Gholson is a city in McLennan County, Texas, United States. The population was 1,061 at the 2010 census. It is part of the Waco Metropolitan Statistical Area.

The area was settled in the 1840s, and was early known as Sardis. The name Gholson, after early settlers, brothers Benjamin and Samuel Gholson, came into gradual use, and became the official name of the post office in 1887.

Geography

Gholson is located at  (31.729736, –97.228737). It is at the intersection of FM 933 and FM 1858, twelve miles northwest of Waco.

According to the United States Census Bureau, the city has a total area of , all of it land.

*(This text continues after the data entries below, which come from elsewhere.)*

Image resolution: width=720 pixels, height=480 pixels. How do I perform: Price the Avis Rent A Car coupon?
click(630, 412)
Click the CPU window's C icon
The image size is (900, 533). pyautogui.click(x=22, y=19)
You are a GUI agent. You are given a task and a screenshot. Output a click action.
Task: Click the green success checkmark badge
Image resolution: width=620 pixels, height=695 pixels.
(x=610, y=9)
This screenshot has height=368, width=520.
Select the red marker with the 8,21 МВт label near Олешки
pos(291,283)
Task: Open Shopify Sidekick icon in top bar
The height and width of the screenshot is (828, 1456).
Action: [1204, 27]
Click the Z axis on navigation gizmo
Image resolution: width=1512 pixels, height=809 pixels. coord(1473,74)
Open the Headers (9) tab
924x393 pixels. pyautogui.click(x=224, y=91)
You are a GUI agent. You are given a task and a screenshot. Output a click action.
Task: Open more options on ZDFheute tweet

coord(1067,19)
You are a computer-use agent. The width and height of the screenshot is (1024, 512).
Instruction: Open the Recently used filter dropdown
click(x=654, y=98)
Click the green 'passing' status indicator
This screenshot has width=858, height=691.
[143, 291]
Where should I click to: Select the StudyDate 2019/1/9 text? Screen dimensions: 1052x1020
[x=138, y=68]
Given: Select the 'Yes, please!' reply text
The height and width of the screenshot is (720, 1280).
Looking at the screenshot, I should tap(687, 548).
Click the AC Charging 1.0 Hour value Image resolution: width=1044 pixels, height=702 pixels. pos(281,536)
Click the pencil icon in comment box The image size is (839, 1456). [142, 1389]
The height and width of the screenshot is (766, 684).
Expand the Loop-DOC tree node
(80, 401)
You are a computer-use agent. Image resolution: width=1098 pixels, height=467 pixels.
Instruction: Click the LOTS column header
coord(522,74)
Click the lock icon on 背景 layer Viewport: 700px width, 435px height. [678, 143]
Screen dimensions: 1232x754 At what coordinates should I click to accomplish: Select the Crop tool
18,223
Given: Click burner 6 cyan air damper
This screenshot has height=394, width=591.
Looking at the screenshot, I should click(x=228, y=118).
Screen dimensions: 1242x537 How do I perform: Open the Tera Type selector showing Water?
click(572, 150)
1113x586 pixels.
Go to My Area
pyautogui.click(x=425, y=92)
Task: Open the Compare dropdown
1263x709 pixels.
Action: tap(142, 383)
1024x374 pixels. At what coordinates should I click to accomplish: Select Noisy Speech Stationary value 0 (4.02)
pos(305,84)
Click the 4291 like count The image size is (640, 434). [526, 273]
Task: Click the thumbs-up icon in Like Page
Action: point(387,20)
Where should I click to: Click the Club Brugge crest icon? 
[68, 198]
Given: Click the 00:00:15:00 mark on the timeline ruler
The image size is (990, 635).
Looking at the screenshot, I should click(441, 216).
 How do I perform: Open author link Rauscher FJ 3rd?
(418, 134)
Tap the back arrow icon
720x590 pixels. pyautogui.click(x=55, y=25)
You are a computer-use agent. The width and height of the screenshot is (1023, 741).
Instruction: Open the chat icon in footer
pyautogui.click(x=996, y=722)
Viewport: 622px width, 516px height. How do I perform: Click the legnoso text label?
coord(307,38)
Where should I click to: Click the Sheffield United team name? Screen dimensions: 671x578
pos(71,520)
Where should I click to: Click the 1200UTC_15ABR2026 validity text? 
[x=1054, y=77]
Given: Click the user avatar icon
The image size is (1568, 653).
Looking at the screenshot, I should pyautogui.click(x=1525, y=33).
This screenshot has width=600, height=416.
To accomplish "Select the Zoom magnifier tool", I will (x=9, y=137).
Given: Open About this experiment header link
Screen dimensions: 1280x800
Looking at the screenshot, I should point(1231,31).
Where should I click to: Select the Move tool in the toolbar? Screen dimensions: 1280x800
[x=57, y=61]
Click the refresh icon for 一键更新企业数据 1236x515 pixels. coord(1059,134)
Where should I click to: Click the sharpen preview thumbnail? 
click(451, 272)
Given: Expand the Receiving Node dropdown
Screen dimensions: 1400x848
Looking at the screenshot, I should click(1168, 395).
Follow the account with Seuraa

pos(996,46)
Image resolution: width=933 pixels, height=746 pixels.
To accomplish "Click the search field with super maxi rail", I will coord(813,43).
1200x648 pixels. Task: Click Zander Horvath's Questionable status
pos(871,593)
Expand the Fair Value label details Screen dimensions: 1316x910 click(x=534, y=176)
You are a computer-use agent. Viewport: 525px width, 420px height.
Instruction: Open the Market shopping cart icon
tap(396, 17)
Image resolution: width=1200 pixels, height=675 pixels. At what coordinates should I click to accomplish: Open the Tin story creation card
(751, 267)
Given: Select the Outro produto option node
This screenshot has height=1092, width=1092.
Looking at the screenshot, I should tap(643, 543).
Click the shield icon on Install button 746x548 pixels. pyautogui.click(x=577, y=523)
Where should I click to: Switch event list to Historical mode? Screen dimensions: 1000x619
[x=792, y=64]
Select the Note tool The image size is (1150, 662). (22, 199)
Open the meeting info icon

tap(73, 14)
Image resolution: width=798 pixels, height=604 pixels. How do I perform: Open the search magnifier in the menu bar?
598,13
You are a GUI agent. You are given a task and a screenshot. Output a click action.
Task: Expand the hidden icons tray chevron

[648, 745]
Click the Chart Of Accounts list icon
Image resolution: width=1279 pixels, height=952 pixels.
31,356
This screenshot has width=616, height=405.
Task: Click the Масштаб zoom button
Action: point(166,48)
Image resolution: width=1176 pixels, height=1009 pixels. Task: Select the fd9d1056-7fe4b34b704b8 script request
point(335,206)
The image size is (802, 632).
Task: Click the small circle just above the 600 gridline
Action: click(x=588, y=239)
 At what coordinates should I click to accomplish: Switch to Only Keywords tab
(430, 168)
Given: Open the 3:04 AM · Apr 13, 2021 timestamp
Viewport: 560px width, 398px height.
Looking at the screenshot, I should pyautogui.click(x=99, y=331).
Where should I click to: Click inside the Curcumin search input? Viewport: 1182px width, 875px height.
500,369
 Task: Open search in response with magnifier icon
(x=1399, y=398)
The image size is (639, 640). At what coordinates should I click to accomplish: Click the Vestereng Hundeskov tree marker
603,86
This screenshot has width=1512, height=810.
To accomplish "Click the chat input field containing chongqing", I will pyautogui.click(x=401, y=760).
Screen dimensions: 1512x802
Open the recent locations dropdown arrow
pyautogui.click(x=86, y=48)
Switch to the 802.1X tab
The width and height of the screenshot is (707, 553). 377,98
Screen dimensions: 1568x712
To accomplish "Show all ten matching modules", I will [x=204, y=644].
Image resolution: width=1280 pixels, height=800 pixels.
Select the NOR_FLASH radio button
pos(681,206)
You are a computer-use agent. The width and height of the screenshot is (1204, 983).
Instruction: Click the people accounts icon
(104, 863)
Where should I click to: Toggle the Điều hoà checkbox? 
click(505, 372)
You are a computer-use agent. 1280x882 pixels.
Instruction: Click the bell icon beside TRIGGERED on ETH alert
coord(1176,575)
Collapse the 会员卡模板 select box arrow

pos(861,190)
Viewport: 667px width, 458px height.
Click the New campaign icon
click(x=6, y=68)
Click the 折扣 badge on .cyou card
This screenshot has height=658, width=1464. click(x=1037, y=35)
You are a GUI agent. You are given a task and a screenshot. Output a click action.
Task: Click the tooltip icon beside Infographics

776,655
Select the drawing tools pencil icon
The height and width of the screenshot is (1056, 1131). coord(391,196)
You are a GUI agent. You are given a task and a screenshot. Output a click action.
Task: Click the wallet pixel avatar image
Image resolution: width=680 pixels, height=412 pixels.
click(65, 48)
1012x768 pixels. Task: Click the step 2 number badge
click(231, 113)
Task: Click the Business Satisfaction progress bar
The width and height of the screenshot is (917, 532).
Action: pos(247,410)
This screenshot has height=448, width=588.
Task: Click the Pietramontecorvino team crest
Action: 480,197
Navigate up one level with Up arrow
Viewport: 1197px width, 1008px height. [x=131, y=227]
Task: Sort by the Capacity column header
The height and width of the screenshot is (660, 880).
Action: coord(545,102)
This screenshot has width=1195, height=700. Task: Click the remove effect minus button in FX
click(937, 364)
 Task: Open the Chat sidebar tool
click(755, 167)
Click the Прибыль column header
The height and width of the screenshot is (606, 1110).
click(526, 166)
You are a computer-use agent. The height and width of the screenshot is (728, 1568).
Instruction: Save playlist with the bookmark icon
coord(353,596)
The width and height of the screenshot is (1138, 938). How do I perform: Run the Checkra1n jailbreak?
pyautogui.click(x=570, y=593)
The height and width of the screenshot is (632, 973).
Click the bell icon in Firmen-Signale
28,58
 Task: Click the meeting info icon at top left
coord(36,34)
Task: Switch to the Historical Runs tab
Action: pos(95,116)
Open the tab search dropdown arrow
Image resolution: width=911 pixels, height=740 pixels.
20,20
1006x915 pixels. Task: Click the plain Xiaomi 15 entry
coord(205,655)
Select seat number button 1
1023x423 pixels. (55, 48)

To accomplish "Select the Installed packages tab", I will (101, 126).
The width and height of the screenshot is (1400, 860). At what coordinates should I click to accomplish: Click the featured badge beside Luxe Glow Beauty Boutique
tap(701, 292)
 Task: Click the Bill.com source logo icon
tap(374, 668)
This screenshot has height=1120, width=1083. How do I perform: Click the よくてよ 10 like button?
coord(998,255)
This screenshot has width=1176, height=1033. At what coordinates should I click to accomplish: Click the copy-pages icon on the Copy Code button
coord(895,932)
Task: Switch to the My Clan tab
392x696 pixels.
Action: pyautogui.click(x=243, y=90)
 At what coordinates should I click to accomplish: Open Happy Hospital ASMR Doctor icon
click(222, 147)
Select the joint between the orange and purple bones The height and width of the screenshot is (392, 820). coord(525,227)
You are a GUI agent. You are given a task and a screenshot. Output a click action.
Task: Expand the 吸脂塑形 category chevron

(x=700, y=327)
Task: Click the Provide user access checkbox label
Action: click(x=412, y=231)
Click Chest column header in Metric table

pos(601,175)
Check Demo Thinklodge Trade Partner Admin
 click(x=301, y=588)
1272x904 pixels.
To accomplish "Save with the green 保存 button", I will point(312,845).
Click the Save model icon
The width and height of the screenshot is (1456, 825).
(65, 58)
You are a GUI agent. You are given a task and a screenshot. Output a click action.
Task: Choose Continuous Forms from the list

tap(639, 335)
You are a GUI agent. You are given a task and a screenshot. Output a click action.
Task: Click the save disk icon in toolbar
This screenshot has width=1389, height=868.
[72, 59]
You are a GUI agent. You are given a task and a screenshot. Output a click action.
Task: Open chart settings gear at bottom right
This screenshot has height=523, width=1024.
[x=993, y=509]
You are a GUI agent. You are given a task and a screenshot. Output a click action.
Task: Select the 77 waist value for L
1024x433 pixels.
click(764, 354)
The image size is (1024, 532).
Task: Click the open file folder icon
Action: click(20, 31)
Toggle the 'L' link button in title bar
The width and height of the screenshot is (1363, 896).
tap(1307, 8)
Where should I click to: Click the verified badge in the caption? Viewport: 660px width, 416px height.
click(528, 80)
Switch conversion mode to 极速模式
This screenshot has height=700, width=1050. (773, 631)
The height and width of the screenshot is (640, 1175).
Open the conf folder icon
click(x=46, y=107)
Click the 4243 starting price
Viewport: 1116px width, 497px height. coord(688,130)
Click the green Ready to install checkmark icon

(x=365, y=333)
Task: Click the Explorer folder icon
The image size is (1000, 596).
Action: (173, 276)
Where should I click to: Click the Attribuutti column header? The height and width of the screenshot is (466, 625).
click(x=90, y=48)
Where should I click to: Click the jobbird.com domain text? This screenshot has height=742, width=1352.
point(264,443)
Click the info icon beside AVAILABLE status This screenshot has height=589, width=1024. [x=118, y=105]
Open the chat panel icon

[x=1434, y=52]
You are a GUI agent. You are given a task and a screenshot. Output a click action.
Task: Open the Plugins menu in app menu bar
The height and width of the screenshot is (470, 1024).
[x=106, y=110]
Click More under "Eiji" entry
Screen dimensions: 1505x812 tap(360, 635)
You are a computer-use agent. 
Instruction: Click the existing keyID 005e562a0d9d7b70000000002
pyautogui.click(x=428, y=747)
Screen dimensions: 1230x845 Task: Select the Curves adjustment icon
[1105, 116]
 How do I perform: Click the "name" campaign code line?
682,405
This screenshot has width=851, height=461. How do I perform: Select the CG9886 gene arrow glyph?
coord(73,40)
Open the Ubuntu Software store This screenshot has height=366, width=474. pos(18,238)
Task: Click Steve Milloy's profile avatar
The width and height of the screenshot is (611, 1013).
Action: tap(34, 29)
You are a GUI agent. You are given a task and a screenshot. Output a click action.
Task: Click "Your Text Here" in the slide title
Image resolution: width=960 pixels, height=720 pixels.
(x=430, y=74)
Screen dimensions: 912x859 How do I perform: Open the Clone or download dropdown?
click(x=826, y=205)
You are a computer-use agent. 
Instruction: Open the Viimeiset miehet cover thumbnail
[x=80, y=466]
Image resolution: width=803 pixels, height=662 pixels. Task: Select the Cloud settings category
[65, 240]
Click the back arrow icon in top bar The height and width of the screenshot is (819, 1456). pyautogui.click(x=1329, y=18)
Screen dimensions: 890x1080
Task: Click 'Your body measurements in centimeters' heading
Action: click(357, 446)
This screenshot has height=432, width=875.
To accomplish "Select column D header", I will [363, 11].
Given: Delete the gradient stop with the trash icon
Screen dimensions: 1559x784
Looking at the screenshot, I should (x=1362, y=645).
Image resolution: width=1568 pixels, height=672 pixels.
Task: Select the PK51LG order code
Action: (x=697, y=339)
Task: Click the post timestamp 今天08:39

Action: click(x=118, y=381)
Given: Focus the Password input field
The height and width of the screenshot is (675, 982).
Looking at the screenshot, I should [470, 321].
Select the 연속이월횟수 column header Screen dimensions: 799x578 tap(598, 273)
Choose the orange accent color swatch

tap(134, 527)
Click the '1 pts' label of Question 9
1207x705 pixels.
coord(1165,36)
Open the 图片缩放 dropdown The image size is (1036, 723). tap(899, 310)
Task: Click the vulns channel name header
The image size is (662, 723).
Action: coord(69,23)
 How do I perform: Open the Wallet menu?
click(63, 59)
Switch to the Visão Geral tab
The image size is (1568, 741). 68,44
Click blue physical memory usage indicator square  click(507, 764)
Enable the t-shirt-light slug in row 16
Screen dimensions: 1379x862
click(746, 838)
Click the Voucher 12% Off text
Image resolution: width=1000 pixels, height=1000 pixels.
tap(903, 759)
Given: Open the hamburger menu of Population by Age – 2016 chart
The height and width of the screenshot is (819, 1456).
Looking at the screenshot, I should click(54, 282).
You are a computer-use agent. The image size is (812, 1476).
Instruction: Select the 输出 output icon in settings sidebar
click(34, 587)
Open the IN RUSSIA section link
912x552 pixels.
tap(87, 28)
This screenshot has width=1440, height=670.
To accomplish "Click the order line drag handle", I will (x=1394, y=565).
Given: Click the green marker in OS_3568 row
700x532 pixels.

As of an unstated date, Gholson has no stoplight.

Demographics

As of the census of 2000, there were 922 people, 347 households, and 275 families residing in the city. The population density was 78.6 people per square mile (30.3/km2). There were 374 housing units at an average density of 31.9/sq mi (12.3/km2). The racial makeup of the city was 89.91% White, 4.56% African American, 1.84% Native American, 0.11% Pacific Islander, 2.71% from other races, and 0.87% from two or more races. Hispanic or Latino of any race were 6.94% of the population.

There were 347 households, of which 31.7% had children under the age of 18 living with them, 65.7% were married couples living together, 7.8% had a female householder with no husband present, and 20.5% were non-families. 17.3% of all households were made up of individuals, and 6.6% had someone living alone who was 65 years of age or older. The average household size was 2.66 and the average family size was 2.98.

In the city, the population was spread out, with 25.3% under the age of 18, 10.2% from 18 to 24, 27.9% from 25 to 44, 26.4% from 45 to 64, and 10.3% who were 65 years of age or older. The median age was 38 years. For every 100 females, there were 104.9 males. For every 100 females age 18 and over, there were 101.5 males.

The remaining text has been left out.